begin Data for the task

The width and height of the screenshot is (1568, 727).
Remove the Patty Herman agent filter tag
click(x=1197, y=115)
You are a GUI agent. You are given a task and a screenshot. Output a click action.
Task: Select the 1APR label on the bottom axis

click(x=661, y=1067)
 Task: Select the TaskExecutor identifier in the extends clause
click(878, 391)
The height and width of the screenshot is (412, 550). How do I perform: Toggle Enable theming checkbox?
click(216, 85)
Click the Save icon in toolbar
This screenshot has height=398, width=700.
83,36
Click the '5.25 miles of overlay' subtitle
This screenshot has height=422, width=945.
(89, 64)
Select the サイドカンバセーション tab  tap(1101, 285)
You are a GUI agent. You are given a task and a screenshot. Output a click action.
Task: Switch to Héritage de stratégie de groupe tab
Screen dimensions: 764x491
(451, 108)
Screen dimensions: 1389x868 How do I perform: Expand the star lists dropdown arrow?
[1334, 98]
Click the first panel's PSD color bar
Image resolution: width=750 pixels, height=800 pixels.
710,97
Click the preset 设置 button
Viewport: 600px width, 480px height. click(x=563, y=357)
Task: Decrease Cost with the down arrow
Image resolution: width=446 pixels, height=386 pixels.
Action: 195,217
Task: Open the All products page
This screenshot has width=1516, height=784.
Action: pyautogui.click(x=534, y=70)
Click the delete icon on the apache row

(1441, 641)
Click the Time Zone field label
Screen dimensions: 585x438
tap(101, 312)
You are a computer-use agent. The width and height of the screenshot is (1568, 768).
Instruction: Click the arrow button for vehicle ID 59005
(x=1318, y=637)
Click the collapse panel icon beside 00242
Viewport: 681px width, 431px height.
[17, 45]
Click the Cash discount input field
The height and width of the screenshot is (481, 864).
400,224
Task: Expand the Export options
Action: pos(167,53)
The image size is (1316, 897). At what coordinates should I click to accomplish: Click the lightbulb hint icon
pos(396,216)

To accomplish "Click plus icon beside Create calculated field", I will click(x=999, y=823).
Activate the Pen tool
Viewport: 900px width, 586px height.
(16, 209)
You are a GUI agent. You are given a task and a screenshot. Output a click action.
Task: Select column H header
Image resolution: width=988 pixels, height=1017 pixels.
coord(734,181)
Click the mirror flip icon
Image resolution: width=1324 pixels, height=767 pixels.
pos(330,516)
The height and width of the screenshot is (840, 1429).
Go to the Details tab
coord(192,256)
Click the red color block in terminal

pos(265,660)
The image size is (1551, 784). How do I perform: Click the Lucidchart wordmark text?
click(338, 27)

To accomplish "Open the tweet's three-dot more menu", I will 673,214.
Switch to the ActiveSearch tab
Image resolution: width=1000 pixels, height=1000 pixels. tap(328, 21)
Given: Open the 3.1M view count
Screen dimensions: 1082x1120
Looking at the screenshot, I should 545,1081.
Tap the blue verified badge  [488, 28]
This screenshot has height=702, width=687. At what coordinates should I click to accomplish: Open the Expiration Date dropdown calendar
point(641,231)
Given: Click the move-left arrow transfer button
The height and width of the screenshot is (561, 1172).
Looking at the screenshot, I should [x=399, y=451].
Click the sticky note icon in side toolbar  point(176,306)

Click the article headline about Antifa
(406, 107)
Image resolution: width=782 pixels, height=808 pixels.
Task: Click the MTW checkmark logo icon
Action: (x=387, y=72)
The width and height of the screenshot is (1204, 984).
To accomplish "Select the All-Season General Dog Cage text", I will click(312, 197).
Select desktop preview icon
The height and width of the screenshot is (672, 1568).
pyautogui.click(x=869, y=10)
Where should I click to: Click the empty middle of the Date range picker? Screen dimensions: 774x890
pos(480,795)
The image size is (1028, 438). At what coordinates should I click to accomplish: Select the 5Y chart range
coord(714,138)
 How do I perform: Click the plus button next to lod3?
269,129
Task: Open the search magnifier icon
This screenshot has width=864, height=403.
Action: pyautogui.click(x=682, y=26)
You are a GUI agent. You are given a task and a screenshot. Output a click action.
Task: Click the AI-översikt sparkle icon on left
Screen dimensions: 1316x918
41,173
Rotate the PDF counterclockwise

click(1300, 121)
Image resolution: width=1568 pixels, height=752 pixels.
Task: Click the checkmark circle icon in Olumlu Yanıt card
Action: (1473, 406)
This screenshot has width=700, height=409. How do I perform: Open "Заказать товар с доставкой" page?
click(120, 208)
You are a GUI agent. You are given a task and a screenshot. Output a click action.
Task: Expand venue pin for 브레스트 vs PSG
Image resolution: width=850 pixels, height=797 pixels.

end Data for the task

Please copy out every line of the entries above, word for word and in the same order.

The width and height of the screenshot is (1568, 727).
Remove the Patty Herman agent filter tag
click(x=1197, y=115)
You are a GUI agent. You are given a task and a screenshot. Output a click action.
Task: Select the 1APR label on the bottom axis

click(x=661, y=1067)
 Task: Select the TaskExecutor identifier in the extends clause
click(878, 391)
The height and width of the screenshot is (412, 550). How do I perform: Toggle Enable theming checkbox?
click(216, 85)
Click the Save icon in toolbar
This screenshot has height=398, width=700.
83,36
Click the '5.25 miles of overlay' subtitle
This screenshot has height=422, width=945.
(89, 64)
Select the サイドカンバセーション tab  tap(1101, 285)
You are a GUI agent. You are given a task and a screenshot. Output a click action.
Task: Switch to Héritage de stratégie de groupe tab
Screen dimensions: 764x491
(451, 108)
Screen dimensions: 1389x868 How do I perform: Expand the star lists dropdown arrow?
[1334, 98]
Click the first panel's PSD color bar
Image resolution: width=750 pixels, height=800 pixels.
710,97
Click the preset 设置 button
Viewport: 600px width, 480px height. click(x=563, y=357)
Task: Decrease Cost with the down arrow
Image resolution: width=446 pixels, height=386 pixels.
Action: 195,217
Task: Open the All products page
This screenshot has width=1516, height=784.
Action: pyautogui.click(x=534, y=70)
Click the delete icon on the apache row

(1441, 641)
Click the Time Zone field label
Screen dimensions: 585x438
tap(101, 312)
You are a computer-use agent. The width and height of the screenshot is (1568, 768).
Instruction: Click the arrow button for vehicle ID 59005
(x=1318, y=637)
Click the collapse panel icon beside 00242
Viewport: 681px width, 431px height.
[17, 45]
Click the Cash discount input field
The height and width of the screenshot is (481, 864).
400,224
Task: Expand the Export options
Action: pos(167,53)
The image size is (1316, 897). At what coordinates should I click to accomplish: Click the lightbulb hint icon
pos(396,216)

To accomplish "Click plus icon beside Create calculated field", I will click(x=999, y=823).
Activate the Pen tool
Viewport: 900px width, 586px height.
(16, 209)
You are a GUI agent. You are given a task and a screenshot. Output a click action.
Task: Select column H header
Image resolution: width=988 pixels, height=1017 pixels.
coord(734,181)
Click the mirror flip icon
Image resolution: width=1324 pixels, height=767 pixels.
pos(330,516)
The height and width of the screenshot is (840, 1429).
Go to the Details tab
coord(192,256)
Click the red color block in terminal

pos(265,660)
The image size is (1551, 784). How do I perform: Click the Lucidchart wordmark text?
click(338, 27)

To accomplish "Open the tweet's three-dot more menu", I will 673,214.
Switch to the ActiveSearch tab
Image resolution: width=1000 pixels, height=1000 pixels. tap(328, 21)
Given: Open the 3.1M view count
Screen dimensions: 1082x1120
Looking at the screenshot, I should 545,1081.
Tap the blue verified badge  [488, 28]
This screenshot has height=702, width=687. At what coordinates should I click to accomplish: Open the Expiration Date dropdown calendar
point(641,231)
Given: Click the move-left arrow transfer button
The height and width of the screenshot is (561, 1172).
Looking at the screenshot, I should [x=399, y=451].
Click the sticky note icon in side toolbar  point(176,306)

Click the article headline about Antifa
(406, 107)
Image resolution: width=782 pixels, height=808 pixels.
Task: Click the MTW checkmark logo icon
Action: (x=387, y=72)
The width and height of the screenshot is (1204, 984).
To accomplish "Select the All-Season General Dog Cage text", I will click(312, 197).
Select desktop preview icon
The height and width of the screenshot is (672, 1568).
pyautogui.click(x=869, y=10)
Where should I click to: Click the empty middle of the Date range picker? Screen dimensions: 774x890
pos(480,795)
The image size is (1028, 438). At what coordinates should I click to accomplish: Select the 5Y chart range
coord(714,138)
 How do I perform: Click the plus button next to lod3?
269,129
Task: Open the search magnifier icon
This screenshot has width=864, height=403.
Action: pyautogui.click(x=682, y=26)
You are a GUI agent. You are given a task and a screenshot. Output a click action.
Task: Click the AI-översikt sparkle icon on left
Screen dimensions: 1316x918
41,173
Rotate the PDF counterclockwise

click(1300, 121)
Image resolution: width=1568 pixels, height=752 pixels.
Task: Click the checkmark circle icon in Olumlu Yanıt card
Action: (1473, 406)
This screenshot has width=700, height=409. How do I perform: Open "Заказать товар с доставкой" page?
click(120, 208)
You are a GUI agent. You are given a task and a screenshot. Output a click action.
Task: Expand venue pin for 브레스트 vs PSG
Image resolution: width=850 pixels, height=797 pixels.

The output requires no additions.